— Work order —
Note how many lines in the entries contain the string "checkbox", then give that number and nothing else.

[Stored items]
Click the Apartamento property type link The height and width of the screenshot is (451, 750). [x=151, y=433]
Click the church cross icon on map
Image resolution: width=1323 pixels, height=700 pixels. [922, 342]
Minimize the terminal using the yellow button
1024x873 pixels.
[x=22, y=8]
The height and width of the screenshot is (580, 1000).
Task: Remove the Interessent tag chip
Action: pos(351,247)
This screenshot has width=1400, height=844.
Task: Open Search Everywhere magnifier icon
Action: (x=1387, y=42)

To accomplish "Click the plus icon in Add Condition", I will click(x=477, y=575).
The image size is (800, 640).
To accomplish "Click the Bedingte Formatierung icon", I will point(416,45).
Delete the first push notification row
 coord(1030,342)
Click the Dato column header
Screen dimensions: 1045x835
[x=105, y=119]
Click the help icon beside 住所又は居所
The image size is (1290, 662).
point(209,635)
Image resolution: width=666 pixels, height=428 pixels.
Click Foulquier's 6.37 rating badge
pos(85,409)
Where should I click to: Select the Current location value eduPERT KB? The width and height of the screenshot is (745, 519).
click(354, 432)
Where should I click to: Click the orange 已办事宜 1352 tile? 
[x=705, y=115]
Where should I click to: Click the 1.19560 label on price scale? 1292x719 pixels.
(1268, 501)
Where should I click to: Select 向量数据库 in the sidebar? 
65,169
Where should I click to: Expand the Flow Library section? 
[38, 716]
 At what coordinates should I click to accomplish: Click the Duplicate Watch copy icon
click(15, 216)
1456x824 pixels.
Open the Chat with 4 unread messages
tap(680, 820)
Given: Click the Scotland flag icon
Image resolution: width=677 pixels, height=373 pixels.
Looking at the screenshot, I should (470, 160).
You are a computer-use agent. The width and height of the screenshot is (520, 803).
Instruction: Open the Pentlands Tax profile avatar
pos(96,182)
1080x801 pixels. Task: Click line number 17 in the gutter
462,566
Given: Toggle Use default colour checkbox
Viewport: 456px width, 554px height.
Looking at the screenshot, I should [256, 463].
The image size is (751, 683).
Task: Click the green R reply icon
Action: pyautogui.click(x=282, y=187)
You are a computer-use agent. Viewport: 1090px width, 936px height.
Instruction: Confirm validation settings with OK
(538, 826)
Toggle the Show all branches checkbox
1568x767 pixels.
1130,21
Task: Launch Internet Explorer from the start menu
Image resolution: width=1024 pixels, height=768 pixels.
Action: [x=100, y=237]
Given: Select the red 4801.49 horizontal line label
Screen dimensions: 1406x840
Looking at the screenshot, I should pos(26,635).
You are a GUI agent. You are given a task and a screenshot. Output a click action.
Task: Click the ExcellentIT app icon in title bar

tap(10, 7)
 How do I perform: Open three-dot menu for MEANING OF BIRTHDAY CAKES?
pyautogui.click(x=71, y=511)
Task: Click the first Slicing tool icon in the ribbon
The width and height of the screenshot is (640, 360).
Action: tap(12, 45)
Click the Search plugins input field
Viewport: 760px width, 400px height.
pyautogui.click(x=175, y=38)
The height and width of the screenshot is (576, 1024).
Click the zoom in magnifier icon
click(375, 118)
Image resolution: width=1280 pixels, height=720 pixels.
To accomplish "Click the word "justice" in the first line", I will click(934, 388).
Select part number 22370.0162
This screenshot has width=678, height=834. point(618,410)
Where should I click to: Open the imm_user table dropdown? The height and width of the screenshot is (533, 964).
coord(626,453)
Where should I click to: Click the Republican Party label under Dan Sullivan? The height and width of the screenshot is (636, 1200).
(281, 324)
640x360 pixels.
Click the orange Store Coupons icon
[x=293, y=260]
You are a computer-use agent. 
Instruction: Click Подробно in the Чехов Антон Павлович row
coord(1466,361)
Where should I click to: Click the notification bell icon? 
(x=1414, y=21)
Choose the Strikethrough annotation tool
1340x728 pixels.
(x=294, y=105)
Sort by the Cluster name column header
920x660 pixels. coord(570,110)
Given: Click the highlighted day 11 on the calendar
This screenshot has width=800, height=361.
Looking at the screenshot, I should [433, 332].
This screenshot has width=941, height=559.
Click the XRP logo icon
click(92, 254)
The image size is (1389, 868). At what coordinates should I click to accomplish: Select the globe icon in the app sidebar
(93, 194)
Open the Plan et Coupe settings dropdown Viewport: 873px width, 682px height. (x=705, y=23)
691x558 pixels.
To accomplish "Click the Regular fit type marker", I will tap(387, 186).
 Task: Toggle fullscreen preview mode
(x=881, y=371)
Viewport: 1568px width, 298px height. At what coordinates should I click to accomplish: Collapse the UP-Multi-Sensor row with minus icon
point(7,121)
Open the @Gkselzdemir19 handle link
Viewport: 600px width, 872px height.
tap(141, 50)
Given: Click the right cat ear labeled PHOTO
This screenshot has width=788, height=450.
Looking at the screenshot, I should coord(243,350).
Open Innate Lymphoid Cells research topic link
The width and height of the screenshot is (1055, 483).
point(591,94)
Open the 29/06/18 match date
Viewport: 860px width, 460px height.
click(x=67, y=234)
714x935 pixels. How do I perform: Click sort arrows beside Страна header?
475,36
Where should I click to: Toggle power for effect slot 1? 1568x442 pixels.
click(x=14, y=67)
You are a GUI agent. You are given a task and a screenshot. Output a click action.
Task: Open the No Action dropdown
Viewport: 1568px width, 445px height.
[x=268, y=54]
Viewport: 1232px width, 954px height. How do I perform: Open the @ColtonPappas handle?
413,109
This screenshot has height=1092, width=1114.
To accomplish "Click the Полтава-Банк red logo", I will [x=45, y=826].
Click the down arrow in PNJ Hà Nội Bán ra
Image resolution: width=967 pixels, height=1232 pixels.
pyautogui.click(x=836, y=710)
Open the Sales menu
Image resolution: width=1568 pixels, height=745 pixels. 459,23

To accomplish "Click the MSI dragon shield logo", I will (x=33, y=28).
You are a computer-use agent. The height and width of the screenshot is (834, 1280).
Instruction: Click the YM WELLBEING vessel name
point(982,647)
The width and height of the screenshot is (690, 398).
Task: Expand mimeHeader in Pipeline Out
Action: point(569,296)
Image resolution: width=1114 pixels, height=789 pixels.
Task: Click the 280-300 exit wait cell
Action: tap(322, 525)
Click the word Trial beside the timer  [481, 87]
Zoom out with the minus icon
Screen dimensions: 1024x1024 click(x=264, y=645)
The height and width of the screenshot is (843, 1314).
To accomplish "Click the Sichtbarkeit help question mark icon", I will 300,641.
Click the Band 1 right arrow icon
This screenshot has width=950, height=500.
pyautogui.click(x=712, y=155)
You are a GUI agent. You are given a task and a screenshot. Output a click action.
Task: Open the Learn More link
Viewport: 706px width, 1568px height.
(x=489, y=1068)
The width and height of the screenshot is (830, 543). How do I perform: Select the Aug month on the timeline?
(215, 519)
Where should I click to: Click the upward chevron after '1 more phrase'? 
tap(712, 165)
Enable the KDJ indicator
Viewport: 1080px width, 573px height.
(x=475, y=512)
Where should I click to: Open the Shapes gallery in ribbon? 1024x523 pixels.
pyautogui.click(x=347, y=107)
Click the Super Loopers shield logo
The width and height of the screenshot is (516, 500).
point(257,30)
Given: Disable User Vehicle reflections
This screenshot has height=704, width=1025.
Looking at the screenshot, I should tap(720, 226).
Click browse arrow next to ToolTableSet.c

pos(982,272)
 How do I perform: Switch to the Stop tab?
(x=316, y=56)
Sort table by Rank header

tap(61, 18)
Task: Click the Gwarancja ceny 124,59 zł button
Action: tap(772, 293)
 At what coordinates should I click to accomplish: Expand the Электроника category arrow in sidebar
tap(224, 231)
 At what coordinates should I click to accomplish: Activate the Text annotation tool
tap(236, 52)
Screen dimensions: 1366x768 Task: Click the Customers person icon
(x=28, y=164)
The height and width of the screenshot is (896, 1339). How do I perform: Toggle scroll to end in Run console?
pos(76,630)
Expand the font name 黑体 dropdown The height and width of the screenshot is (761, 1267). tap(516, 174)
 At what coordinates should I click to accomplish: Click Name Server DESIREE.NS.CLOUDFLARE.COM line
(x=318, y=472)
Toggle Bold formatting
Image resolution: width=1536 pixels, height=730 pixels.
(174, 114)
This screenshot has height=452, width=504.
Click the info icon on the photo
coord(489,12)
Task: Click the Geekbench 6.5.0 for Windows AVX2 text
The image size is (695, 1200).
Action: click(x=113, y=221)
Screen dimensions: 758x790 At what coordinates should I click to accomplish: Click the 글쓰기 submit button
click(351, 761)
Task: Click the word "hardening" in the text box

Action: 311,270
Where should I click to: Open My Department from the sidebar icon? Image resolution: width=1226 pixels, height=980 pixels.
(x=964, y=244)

— Answer —
2